Many of them work part-time (particularly in the public sector), and many take a few years when they give priority to the family and do not work at all or or work very little.
At the other end of the age spectrum, women live longer and cost more in pensions and health care than the men they maried, who are likely to be older than they were, and they look after the men in their final years, but the welfare states is called in to take care of the widows when they are no longer able to look after themselves.
Generous maternity benefits, which in Scandinavia can mean that if a woman has, say, three children in fairly quick succession she can receive compensation for a period of perhaps four years without working (which infuriates employers, male or female, because they must by law keep the job open for the lady to come back to).
Professor Smith has calculated that it would help if Denmark were to introduce the system used in Iceland by which the mother and the father each get “maternity” compensation for three months. If the man does not take up the option, the compensation is not paid either to him or the mother.
In Denmark’s case, she says this could improve the sustainability of public finances by 1.7% points of GDP.

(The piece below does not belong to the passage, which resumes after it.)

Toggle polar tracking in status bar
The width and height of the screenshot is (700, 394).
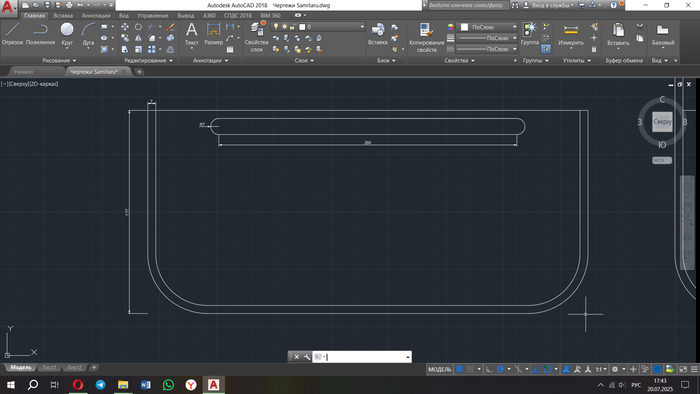[500, 369]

Maternity and “papa” leave is among one of many factors, affecting both male and female, which have sent the number of people of working age being supported by the welfare state from 5% of the population in 1960 to 19% today in the case of Denmark. The comparable figures for many other European countries show a similar tendency.

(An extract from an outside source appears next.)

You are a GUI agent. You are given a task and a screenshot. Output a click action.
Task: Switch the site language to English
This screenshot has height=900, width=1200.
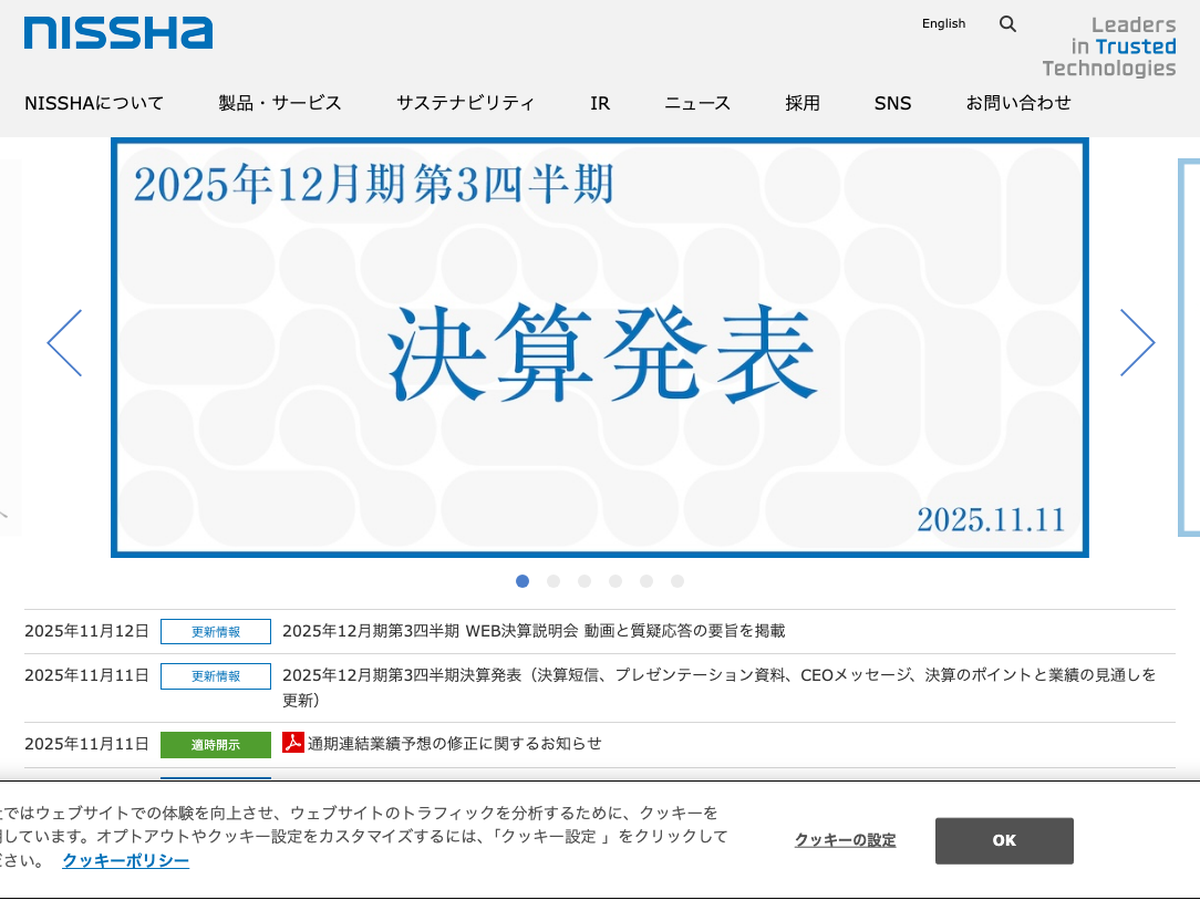(943, 24)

Another factor is that women now spend as much time completing their education as men, and do better than the men: 60% of those graduating from Danish universities are women.
This causes Nina Smith to remark that there is a huge wasted investment in educating women and then letting them stay at home to look after the children.
Looked at this in light, she says, they should be educated at schools for housekeeping and not at expensive universities (or, which she does not add, the less-well-educated men should look after the kids so the women can make full use of their qualifications).
One of the reason women are less well paid than men (there is a gap of about 20%) is that so many of the women work in the public sector (health, education, social care and administration) where part-time working is not frowned on by the employers, but pay is lower than in the private sector. On present trends the as much as 80% of the public sector labour force will be female within a decade or two.
A question not raised by Professor Smith, a working mother herself with three children (now adults), is that the more education women have the fewer children they produce, a world-wide phenomenom.
It shows clearly in Europe, where the birthrate in many countries is below the replacement rate or only reaches the replacement rate with the help of substantial immigration from developing countries.
One can imagine that on the anti-immigation populist right voices may be raised in favour of discouraging education for women.
Professor Smith’s workmay well hot up the war between the sexe to new heights.